(Entradas sobre onde os itens aparecem)
+===+

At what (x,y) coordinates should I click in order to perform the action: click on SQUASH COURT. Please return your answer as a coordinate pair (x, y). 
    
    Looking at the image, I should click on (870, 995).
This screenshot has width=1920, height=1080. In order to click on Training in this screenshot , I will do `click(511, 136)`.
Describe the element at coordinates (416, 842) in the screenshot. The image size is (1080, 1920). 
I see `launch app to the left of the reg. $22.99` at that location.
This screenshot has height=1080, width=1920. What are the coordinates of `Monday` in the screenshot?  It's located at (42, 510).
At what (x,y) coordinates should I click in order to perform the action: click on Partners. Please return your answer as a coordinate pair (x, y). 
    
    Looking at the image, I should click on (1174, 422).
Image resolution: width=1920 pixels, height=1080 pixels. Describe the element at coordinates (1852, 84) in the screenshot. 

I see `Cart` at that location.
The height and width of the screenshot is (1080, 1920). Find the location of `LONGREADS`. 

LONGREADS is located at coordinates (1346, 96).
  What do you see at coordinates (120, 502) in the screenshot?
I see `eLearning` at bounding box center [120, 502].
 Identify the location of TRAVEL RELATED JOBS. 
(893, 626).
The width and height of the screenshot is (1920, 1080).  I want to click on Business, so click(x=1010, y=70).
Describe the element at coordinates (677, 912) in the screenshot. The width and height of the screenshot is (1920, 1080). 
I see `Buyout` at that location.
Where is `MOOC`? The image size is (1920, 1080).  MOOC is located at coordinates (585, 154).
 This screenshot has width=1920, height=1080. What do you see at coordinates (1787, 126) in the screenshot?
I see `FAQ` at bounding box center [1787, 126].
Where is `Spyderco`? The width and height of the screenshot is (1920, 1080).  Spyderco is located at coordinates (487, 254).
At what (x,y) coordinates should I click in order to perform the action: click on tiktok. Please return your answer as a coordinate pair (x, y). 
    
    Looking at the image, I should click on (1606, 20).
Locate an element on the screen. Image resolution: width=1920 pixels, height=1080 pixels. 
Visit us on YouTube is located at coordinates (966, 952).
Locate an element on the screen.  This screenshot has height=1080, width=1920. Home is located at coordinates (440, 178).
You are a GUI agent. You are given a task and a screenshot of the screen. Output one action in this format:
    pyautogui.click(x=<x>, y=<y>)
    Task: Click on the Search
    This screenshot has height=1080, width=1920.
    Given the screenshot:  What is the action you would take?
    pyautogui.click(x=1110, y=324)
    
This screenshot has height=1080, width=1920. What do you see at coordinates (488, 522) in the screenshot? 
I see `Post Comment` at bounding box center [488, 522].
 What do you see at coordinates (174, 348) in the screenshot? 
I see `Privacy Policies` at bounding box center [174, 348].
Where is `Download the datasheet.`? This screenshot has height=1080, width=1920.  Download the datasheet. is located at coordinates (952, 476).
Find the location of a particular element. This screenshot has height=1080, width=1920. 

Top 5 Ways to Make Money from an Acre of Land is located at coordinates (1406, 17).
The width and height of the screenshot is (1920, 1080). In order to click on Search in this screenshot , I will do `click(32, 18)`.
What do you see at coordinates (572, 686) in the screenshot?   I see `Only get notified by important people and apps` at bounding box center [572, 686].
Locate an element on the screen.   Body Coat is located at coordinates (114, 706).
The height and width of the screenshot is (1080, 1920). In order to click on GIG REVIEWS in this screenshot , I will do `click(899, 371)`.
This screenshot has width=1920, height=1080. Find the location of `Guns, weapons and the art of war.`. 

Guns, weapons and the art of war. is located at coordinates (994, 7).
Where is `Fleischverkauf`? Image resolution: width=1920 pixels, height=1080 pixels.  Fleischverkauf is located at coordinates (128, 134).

+===+

» **SEU OBJETIVO**: Copie sem nenhuma alteração as linhas dos itens acima, começando pela linha que contém "What do you see at coordinates (174, 348)" e indo até o fim dos itens, incluindo a primeira e a última linha.

» **RESPOSTA**:
 What do you see at coordinates (174, 348) in the screenshot? 
I see `Privacy Policies` at bounding box center [174, 348].
Where is `Download the datasheet.`? This screenshot has height=1080, width=1920.  Download the datasheet. is located at coordinates (952, 476).
Find the location of a particular element. This screenshot has height=1080, width=1920. 

Top 5 Ways to Make Money from an Acre of Land is located at coordinates (1406, 17).
The width and height of the screenshot is (1920, 1080). In order to click on Search in this screenshot , I will do `click(32, 18)`.
What do you see at coordinates (572, 686) in the screenshot?   I see `Only get notified by important people and apps` at bounding box center [572, 686].
Locate an element on the screen.   Body Coat is located at coordinates (114, 706).
The height and width of the screenshot is (1080, 1920). In order to click on GIG REVIEWS in this screenshot , I will do `click(899, 371)`.
This screenshot has width=1920, height=1080. Find the location of `Guns, weapons and the art of war.`. 

Guns, weapons and the art of war. is located at coordinates (994, 7).
Where is `Fleischverkauf`? Image resolution: width=1920 pixels, height=1080 pixels.  Fleischverkauf is located at coordinates (128, 134).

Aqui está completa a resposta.